中央道笹子TN天井崩落事故について(2012.12)



 クルマが錆びにくくなったのは平成に入ってからだ。詳しいことは知らないが、鉄の質が良くなったことと防錆処理のレベルが高くなったからだろう。それ以前のクルマはとにかく錆びる。あるいは、劣化する。劣化といえば、人間も劣化しなくなった。最近女優復帰した鈴木保奈美の美しさはちょっとしたものだし、黒木瞳の若々しさを保った容姿も大したものだ。四十をこえて五十がらみだというのにだ。


 そういうわけで、この二十年、人はモノが劣化する、錆びるという心配をうんとしなくなった。子供の頃父はクルマで海岸沿いを走っただけで下回りの錆び止めをした。その感覚は確実に廃れた。


 今回の笹子トンネルの事故も、まさしくこうした盲信に原因があったように思える。落成後30年以上の建築物、あるいはその構造物の例えば金属に疲労、劣化、腐食が起こると考えない方が不自然だ。ましてや「万が一」を想定するなら、安全に安全策を重ね然るべきだっただろう。しかし今回Vの字の落下した天井部材はおろか、それを吊っている金具の交換、更新の記録はなかった。その必要を感じていなかった盲信にこそ問題の根源が潜んでいると思う。

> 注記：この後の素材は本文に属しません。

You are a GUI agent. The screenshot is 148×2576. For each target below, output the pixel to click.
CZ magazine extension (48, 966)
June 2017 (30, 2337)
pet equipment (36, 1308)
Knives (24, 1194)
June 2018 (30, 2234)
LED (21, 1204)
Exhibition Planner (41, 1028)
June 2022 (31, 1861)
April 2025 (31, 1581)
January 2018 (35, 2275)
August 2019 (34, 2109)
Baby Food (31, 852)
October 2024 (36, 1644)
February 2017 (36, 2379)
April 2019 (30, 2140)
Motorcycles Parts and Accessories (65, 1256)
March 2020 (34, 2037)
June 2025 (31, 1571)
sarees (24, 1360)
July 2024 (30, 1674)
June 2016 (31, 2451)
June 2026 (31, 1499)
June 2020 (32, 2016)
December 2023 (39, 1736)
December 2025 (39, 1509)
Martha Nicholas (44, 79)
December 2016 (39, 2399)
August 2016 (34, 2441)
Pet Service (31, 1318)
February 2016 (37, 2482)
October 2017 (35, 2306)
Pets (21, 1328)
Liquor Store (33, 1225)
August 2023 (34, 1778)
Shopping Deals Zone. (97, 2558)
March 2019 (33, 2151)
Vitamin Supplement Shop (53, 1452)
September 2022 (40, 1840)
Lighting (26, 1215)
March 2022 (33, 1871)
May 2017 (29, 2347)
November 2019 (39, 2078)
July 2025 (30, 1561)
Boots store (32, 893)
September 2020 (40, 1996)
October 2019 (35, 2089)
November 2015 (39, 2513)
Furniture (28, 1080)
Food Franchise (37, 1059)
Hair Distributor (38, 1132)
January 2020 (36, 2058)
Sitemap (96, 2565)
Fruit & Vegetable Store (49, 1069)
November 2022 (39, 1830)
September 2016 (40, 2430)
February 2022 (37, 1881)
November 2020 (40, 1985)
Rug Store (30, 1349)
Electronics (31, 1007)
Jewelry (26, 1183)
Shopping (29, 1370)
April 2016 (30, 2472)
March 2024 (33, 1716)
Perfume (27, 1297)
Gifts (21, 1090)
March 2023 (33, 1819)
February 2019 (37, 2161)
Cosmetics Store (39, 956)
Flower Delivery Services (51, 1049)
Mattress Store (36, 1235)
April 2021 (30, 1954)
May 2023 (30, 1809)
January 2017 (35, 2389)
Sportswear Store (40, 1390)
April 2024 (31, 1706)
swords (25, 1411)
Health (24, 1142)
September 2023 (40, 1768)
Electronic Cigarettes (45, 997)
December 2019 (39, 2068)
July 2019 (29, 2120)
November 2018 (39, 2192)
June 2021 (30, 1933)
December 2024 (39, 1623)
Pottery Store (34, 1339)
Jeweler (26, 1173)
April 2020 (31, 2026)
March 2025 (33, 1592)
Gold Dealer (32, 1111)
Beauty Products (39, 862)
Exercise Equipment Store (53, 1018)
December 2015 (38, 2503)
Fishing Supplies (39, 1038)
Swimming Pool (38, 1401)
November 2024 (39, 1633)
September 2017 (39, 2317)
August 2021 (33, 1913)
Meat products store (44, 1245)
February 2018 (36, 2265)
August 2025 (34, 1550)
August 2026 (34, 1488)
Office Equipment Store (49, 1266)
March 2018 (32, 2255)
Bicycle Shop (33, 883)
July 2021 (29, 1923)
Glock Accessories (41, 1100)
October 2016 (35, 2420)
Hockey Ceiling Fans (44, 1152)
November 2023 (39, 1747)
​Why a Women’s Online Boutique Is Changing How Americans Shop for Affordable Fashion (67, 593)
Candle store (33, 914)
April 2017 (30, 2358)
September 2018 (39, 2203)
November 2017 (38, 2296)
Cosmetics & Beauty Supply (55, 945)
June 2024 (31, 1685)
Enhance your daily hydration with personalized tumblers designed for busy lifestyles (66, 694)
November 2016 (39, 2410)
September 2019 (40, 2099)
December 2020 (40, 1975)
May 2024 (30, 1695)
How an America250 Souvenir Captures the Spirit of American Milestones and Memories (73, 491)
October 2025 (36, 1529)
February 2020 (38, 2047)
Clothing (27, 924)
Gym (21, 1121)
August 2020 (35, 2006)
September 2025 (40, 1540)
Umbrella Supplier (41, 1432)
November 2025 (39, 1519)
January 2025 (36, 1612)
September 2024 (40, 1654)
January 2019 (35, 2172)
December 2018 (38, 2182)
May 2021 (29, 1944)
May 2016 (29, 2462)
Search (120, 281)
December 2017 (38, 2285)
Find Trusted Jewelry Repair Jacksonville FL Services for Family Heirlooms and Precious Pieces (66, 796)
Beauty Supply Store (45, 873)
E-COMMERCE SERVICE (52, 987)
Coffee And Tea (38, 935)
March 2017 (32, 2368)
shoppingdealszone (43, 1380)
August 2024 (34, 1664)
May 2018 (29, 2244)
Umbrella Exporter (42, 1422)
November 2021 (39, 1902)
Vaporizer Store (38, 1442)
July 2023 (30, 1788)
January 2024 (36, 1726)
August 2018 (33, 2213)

 クルマは手入れをサボっても動いてくれる代物になり果せた。クルマだけではない、あらゆる製品、商品がメンテナンスフリーという時代だ。そういう意味では、そうなる少し前に建造された道路建築物にはメンテナンスという行為が必要なのだと思う。首都高の老朽化しかり、新幹線の橋脚補強しかりである。メンテナンスフリー時代に生きる我々だが、メンテナンスを欠かしてはならないものもある。


 鈴木保奈美や黒木瞳は、きちんと美しさを保つようにメンテナンスをきっちりしているんだろう。メンテナンスフリーで、ああはならない。